Task requirements
Copy out each line of the material that includes the word "three".

-------- Provided entries

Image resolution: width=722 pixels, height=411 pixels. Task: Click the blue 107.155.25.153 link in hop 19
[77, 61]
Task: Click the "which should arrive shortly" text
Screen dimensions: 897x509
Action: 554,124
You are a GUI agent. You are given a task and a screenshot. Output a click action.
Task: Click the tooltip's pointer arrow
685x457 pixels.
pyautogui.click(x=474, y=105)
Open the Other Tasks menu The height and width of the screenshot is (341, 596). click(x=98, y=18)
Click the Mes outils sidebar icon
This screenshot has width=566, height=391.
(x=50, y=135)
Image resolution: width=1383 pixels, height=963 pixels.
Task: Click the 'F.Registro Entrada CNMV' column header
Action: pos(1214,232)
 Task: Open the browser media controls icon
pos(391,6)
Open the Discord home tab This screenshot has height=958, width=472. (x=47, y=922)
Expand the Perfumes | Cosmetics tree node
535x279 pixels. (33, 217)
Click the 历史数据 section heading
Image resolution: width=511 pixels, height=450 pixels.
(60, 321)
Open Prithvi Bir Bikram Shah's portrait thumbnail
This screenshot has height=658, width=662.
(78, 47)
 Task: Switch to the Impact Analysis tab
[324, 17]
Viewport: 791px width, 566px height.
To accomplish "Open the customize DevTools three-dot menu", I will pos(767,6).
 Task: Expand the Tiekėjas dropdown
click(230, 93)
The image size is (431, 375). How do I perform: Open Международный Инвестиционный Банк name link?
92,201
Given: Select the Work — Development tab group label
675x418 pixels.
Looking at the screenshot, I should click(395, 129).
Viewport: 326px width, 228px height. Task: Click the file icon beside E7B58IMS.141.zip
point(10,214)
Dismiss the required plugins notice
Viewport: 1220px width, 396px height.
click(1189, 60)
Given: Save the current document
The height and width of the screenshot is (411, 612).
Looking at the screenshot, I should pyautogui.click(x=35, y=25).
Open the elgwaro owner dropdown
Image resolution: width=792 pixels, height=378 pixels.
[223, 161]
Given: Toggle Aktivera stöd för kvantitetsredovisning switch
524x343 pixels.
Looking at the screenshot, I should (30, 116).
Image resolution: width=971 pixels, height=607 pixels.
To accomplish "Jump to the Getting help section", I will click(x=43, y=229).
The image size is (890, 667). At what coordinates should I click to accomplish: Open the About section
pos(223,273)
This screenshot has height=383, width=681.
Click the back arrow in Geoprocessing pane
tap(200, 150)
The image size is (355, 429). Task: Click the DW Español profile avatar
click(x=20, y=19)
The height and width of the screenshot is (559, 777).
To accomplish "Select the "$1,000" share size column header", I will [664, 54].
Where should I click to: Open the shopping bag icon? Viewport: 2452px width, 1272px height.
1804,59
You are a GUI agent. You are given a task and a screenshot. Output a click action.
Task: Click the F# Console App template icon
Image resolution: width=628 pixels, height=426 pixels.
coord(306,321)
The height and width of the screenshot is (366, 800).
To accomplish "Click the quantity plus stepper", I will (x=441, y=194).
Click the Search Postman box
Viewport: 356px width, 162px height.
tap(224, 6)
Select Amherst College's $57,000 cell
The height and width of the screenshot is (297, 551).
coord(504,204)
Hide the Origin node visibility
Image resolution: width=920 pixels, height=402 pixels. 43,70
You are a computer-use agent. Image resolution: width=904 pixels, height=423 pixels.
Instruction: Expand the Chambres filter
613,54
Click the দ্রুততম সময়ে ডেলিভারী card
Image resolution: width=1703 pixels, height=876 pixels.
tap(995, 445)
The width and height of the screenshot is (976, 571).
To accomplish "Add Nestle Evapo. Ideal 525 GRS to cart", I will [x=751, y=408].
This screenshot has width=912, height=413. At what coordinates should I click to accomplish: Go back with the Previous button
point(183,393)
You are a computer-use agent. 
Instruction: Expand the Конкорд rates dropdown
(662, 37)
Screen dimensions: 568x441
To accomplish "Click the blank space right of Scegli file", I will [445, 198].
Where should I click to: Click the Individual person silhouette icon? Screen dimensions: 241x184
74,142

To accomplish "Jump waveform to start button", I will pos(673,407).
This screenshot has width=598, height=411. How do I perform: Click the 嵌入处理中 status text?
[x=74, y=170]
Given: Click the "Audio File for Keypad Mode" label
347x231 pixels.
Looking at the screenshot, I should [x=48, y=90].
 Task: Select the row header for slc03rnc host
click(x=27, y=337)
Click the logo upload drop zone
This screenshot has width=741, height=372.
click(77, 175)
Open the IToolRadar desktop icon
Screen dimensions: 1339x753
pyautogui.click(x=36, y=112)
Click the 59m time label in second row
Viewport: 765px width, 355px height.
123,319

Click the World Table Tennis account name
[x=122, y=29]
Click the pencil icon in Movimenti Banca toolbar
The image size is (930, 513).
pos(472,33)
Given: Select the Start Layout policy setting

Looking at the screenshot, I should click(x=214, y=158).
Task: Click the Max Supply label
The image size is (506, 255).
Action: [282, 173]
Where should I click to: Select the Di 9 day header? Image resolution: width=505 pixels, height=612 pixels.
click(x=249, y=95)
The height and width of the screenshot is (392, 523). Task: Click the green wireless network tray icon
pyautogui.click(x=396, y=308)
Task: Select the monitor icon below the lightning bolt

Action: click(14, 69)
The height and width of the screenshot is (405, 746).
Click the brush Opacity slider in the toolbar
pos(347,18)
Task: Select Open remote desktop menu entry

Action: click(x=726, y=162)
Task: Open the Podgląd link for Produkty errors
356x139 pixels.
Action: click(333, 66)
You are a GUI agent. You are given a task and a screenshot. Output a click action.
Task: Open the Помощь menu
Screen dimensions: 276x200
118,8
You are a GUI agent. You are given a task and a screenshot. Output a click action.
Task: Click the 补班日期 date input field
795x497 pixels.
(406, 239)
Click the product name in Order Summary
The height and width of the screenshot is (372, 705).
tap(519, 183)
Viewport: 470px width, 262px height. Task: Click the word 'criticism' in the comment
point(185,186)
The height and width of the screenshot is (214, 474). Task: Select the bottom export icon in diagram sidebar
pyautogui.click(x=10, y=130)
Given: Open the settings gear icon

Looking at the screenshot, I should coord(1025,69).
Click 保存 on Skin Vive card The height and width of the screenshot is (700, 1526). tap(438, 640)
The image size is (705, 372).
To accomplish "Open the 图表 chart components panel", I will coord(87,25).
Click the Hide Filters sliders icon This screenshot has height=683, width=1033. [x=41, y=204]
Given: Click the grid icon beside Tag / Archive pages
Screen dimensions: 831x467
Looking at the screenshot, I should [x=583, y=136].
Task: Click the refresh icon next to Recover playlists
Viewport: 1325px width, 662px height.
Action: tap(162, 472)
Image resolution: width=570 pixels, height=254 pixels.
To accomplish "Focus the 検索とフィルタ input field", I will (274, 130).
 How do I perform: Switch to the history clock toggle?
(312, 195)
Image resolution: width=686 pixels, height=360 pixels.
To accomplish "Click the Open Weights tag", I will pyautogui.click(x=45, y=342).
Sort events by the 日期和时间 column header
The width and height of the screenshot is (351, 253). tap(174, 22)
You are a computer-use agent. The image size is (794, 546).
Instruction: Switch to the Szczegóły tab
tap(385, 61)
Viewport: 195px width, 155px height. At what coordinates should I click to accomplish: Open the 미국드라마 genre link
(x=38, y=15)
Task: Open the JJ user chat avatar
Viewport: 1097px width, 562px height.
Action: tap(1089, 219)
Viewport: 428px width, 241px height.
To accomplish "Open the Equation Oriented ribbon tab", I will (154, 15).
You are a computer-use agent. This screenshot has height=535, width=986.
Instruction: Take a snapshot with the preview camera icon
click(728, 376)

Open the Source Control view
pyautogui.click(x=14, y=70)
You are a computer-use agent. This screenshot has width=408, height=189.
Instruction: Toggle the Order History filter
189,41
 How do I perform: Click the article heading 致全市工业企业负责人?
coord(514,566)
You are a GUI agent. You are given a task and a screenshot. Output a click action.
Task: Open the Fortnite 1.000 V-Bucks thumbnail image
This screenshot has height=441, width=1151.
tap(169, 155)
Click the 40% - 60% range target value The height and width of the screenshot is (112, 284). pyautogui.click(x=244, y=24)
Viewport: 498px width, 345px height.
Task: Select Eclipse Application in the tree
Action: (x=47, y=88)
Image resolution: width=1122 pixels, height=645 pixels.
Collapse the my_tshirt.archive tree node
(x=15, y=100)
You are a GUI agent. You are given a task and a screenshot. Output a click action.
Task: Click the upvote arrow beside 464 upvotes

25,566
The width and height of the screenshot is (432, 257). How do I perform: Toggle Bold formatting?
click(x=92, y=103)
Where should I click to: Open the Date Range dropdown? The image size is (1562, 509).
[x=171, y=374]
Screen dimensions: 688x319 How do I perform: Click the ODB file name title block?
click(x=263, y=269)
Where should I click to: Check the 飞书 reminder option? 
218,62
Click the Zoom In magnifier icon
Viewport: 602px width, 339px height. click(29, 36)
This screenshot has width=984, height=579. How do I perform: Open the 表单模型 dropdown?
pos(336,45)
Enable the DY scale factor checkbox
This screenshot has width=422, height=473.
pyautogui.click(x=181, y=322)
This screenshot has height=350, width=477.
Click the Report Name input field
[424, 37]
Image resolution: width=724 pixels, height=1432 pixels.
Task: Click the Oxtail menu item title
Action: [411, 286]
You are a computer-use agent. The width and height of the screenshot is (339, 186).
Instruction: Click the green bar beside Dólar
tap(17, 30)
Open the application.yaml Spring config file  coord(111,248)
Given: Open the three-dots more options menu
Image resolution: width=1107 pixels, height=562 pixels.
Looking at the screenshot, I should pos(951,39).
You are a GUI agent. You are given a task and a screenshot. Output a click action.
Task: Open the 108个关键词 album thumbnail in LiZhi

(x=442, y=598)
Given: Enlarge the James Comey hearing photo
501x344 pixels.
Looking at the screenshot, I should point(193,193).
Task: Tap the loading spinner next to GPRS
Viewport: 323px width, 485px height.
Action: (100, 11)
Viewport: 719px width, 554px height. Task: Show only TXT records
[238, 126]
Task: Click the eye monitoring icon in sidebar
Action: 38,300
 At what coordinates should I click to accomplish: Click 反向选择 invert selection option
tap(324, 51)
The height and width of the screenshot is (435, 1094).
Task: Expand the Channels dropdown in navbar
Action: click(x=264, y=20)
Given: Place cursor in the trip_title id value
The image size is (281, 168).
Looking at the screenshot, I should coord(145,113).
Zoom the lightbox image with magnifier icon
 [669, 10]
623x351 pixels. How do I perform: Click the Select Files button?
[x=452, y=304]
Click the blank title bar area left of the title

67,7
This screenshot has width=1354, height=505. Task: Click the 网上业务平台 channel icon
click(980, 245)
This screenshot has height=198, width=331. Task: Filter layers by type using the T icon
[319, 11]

----------------

Output
To accomplish "Open the customize DevTools three-dot menu", I will pos(767,6).
Given: Open the three-dots more options menu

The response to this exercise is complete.